§ **WHAT YOU SHOULD DO**
Write out exactly, with no other output, the lines below from the one that contains "Click the Follow button" through the end.

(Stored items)

↓↓↓

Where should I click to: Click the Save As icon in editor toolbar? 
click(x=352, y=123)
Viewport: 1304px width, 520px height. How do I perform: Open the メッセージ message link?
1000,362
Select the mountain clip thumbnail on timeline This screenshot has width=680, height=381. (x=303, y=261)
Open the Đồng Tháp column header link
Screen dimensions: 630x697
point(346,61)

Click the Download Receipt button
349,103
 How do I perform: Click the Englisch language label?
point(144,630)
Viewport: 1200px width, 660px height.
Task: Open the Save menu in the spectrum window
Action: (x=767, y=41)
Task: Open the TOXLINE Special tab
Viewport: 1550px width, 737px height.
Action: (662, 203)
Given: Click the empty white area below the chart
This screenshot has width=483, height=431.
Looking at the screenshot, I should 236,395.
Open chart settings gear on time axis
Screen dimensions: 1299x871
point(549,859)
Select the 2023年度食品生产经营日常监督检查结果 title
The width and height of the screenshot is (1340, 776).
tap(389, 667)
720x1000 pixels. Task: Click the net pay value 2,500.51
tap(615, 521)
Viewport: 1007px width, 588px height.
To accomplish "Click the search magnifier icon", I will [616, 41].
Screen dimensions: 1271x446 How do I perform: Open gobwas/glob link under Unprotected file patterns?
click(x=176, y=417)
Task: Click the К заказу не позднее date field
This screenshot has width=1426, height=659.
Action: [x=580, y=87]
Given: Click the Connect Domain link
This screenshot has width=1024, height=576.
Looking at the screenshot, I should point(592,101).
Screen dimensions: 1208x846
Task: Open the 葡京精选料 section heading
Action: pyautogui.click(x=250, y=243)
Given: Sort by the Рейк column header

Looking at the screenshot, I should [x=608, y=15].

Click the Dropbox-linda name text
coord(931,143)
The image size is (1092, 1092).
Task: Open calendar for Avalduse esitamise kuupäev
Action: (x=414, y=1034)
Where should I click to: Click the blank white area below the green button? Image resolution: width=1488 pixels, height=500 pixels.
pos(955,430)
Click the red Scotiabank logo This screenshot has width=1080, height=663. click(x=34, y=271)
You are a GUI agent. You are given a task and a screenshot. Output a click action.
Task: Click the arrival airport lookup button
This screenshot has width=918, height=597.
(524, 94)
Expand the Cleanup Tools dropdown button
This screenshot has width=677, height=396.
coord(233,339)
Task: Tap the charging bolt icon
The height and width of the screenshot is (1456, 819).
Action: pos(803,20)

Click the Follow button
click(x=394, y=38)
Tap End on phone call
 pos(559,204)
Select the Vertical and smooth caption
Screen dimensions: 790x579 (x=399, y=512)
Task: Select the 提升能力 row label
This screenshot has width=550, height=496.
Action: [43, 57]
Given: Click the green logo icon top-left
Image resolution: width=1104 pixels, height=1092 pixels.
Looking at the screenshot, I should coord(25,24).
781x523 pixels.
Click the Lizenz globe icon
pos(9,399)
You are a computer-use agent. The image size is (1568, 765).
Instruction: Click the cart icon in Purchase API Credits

↑↑↑

§ **RESPONSE FOR THIS EXERCISE**
Click the Follow button
click(x=394, y=38)
Tap End on phone call
 pos(559,204)
Select the Vertical and smooth caption
Screen dimensions: 790x579 (x=399, y=512)
Task: Select the 提升能力 row label
This screenshot has width=550, height=496.
Action: [43, 57]
Given: Click the green logo icon top-left
Image resolution: width=1104 pixels, height=1092 pixels.
Looking at the screenshot, I should coord(25,24).
781x523 pixels.
Click the Lizenz globe icon
pos(9,399)
You are a computer-use agent. The image size is (1568, 765).
Instruction: Click the cart icon in Purchase API Credits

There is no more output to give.